I found out over the weekend that Lena Morgan, known as Pearlie by the kids who loved her, passed away on Friday. Ninety years old, and when my family and I visited her last summer,
she was as spry as I remembered her.
I met Pearl in the late summer of '81.
It was a week or so before the school year at the Joe Kubert school of Cartoon and Graphic Art started.
I left Minnesota to go to New Jersey as if I was a wanted man. I was so excited. I was going to learn cartooning from my heroes, like Joe Kubert.
Absolutely no planning went into where I was going to stay. I had a few thousand on me from my summer jobs, and stayed in a motel in Dover, NJ, for two days.
Then I walked to the Kubert school. Muriel, Joe's wife, let me stay in the student housing til I found something, but the clock was ticking and she made it clear that I had to make my stay there as short as possible.
I called the list of available rooms to rent that she had given me, but everything was already rented.
Panic still hadn't set in yet. I called the last number, and Pearlie's son answered. I asked him about the room, and he said his mom only rented to girls.
You could have cut the silence with a knife. The next thing I knew, Kenny said.."hold on. I'll let you talk to my mom."
The voice on the other end had a sweet southern drawl, and she was as kind as could be, but she said that she only rented to girls.
I think I babbled something to her, sounding pathetic, and she said to come by the house and she would meet me.
It was night time, a Thursday I think, and I walked to her house. You have to remember that I didn't have a car, and I walked everywhere in NJ.
Anyhow, I met Pearlie and her son, Kenny, and the next thing I knew I was living at 142 Prospect Street, Dover NJ 07801.
( Don't send a card, there. We all had to move out at the end of the summer in '85.)
I worked to pay my way through school, and my rent was $35 a week , and she NEVER raised it even though she could have used the money.

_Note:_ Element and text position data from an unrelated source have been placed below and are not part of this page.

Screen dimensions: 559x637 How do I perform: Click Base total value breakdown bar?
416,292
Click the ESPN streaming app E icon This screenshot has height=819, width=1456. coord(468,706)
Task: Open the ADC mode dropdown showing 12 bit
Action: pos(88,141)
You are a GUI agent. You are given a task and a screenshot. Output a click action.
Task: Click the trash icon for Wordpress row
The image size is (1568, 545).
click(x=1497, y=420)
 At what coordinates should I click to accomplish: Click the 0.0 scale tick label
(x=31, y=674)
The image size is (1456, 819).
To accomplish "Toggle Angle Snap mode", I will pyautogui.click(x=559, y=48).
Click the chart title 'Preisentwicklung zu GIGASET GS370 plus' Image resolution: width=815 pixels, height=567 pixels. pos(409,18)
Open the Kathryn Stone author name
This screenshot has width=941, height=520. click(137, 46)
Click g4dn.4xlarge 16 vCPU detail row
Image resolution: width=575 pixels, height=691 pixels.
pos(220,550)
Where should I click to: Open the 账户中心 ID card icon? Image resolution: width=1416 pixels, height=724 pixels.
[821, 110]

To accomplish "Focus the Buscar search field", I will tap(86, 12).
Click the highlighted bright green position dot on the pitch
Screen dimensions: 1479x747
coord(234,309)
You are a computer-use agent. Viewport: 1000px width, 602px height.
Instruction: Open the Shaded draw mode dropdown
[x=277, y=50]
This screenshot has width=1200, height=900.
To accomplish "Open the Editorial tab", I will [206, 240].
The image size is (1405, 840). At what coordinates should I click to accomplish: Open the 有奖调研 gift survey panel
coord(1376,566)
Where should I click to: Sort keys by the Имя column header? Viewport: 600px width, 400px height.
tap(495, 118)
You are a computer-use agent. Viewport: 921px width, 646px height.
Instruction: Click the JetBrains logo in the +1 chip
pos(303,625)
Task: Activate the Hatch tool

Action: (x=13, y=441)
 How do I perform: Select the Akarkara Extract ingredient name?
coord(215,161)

She fed me and took care of me and like any stray I loved her with all my heart.
I would be up late, after coming home from work, eating something quick so I could start on my assignments, and Pearl would come home from bowling and tell me about her day over a cup of tea.
The girls, Linda, Mary Beth, and Ruth and I had a lot of great times with Pearlie under that roof.
( She had also rented to other guys, like my room mates, Mark and Ben. I think I softened her up).
By her count she had taken care of 37 or 39 kids.
One of the best times we had was when I wore a lobster costume one Christmas to pass out gifts.
Another was when we almost peed ourselves when her brother's wife put on a fashion show, dressing her poodle in these crazy outfits. God did we laugh!
Through thick and thin, Pearlie was the kind of woman who would speak her mind and stand up for what's right.
She was a wonderful woman and I feel truly blessed to have known her.
People like Pearlie don't have statues dedicated to them, but monuments are made in her image in each heart of those whose lives were touched by her.
Your work is done, Pearlie. Rest easy.